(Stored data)
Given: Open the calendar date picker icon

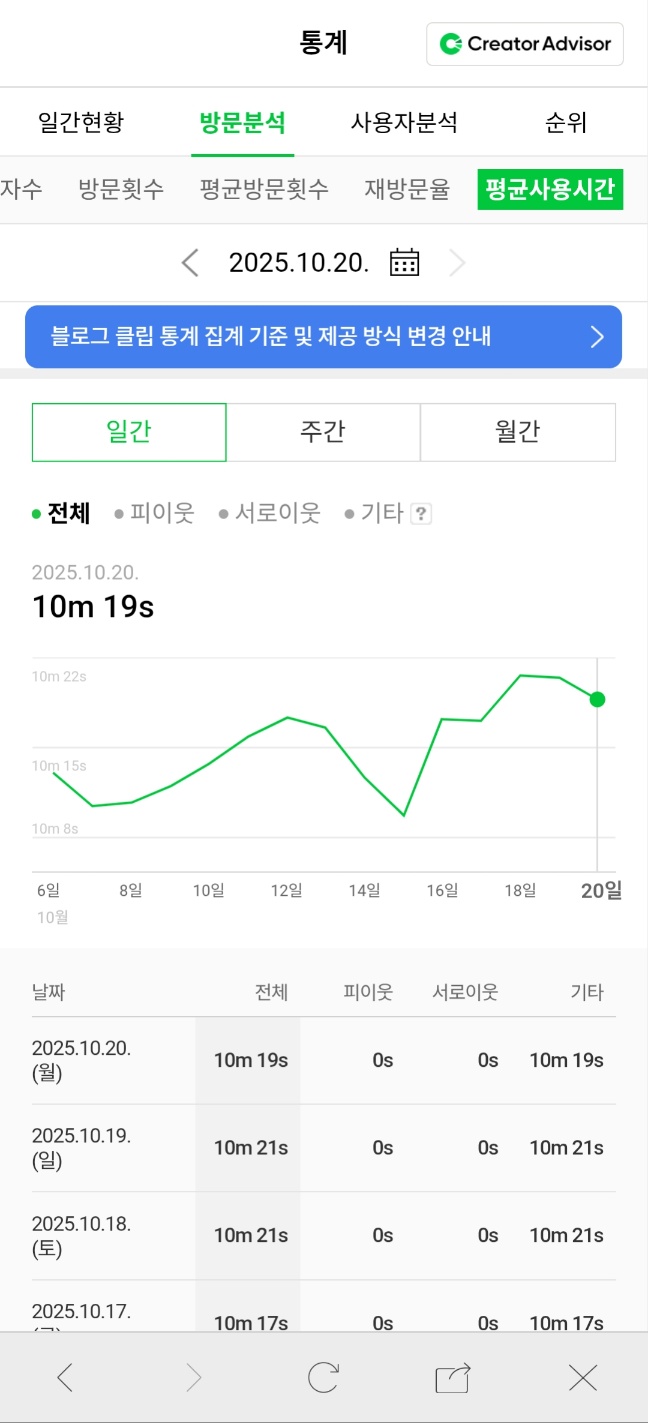Looking at the screenshot, I should [404, 262].
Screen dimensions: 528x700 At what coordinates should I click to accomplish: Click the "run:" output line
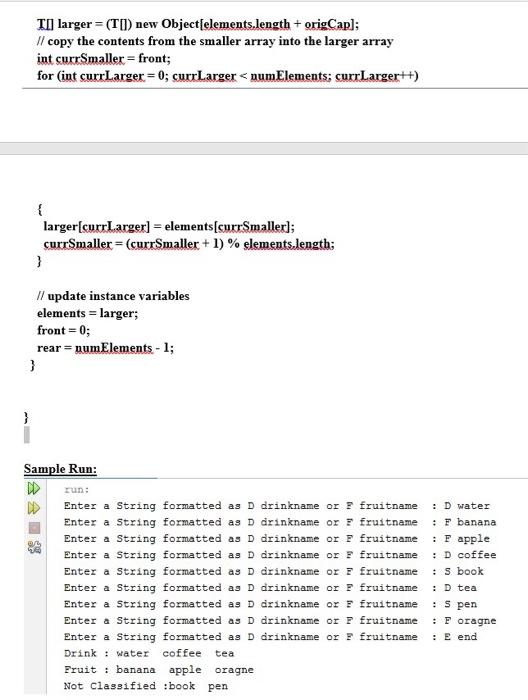[76, 490]
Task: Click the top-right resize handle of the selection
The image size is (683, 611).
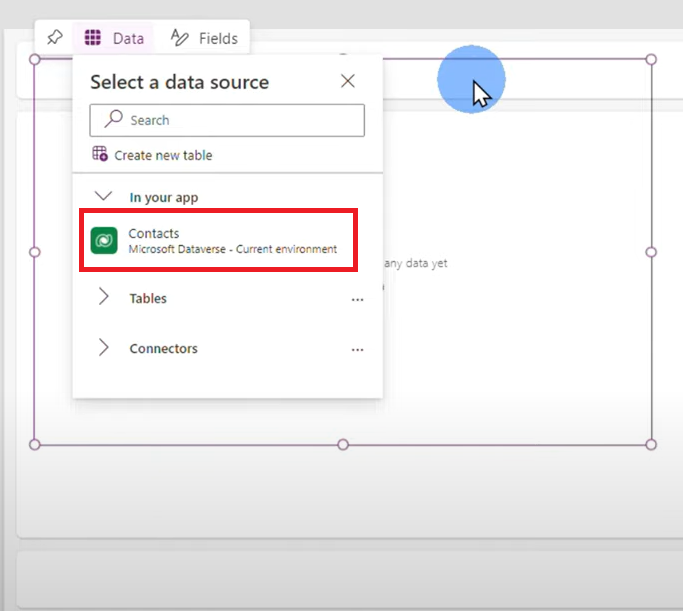Action: (651, 59)
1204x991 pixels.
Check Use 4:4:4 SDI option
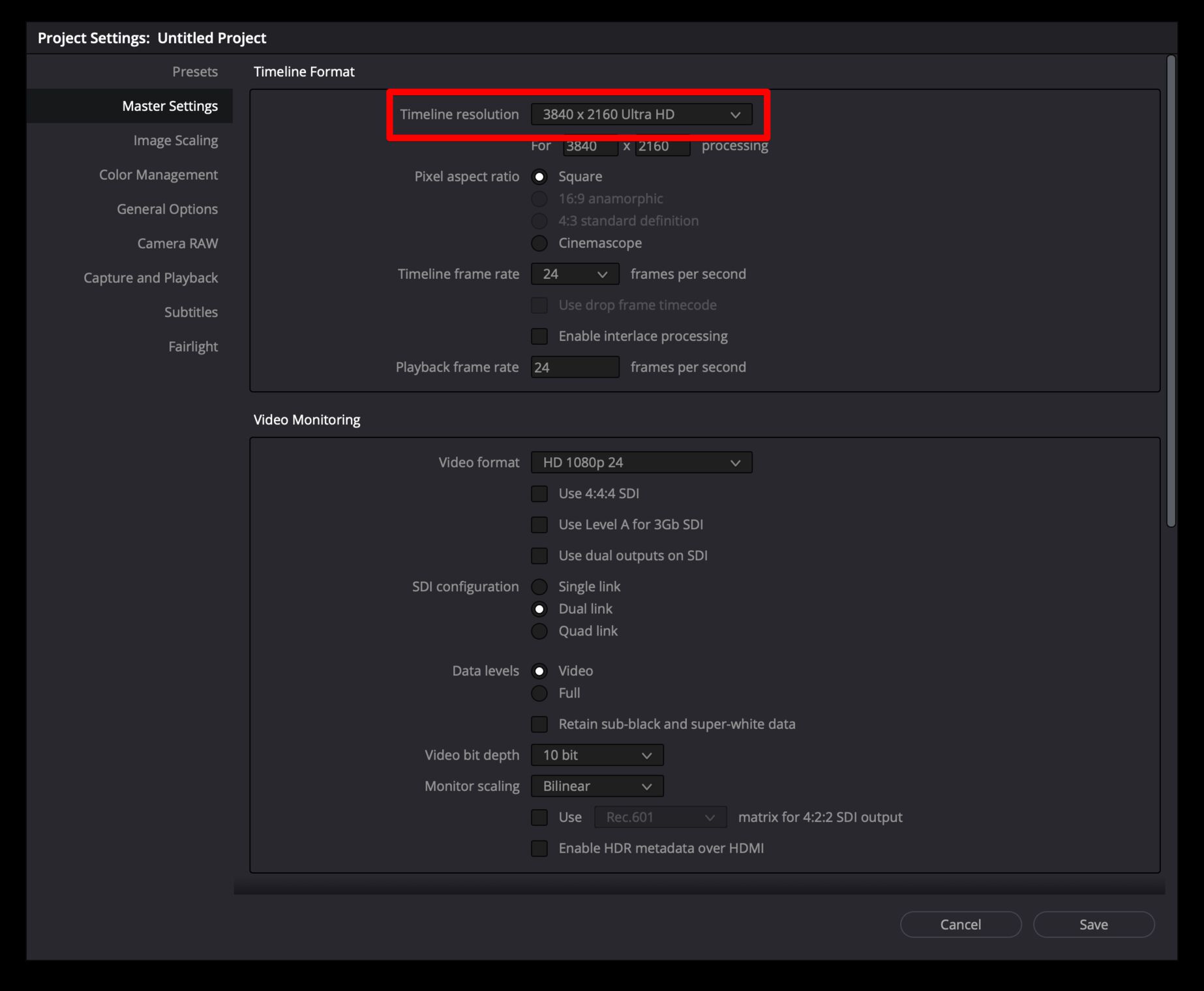(x=539, y=494)
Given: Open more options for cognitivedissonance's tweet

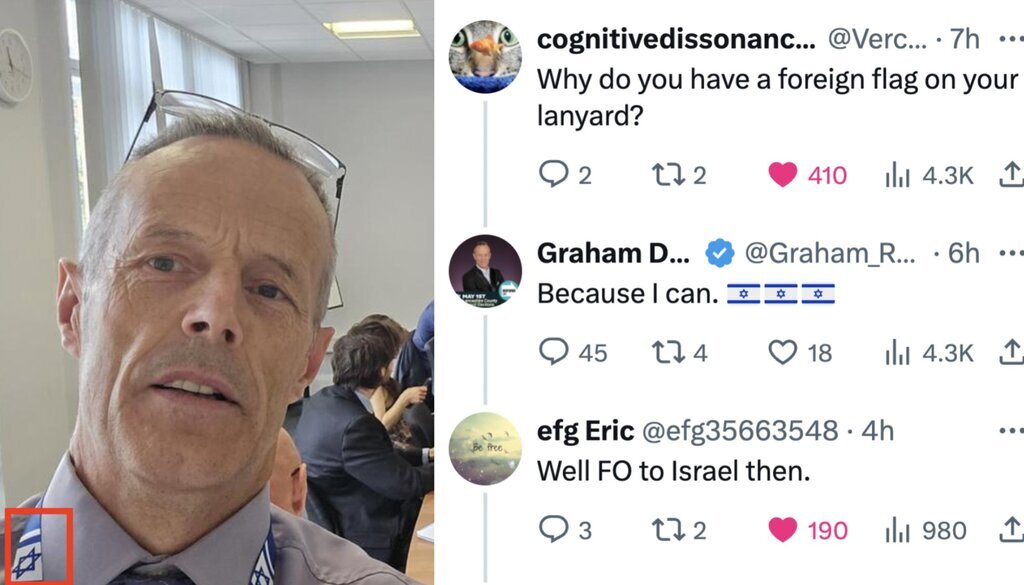Looking at the screenshot, I should click(1011, 39).
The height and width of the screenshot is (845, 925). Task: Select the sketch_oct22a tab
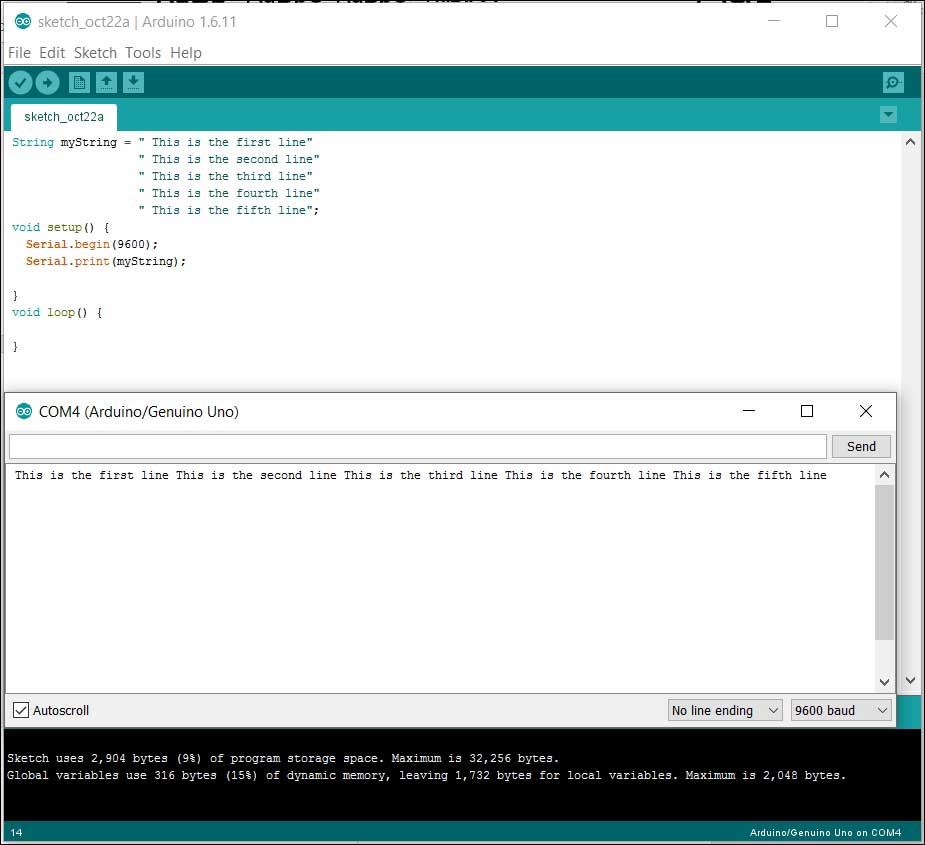(x=64, y=117)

> [Exercise] Please set down every line of the data above precisely, dropping the images.

> [Response to the exercise]
Given: Open the calendar date picker icon

Looking at the screenshot, I should [404, 262].
Screen dimensions: 528x700 At what coordinates should I click to accomplish: Click the "run:" output line
[76, 490]
Task: Click the top-right resize handle of the selection
The image size is (683, 611).
Action: (651, 59)
1204x991 pixels.
Check Use 4:4:4 SDI option
(x=539, y=494)
Given: Open more options for cognitivedissonance's tweet

Looking at the screenshot, I should click(1011, 39).
The height and width of the screenshot is (845, 925). Task: Select the sketch_oct22a tab
(x=64, y=117)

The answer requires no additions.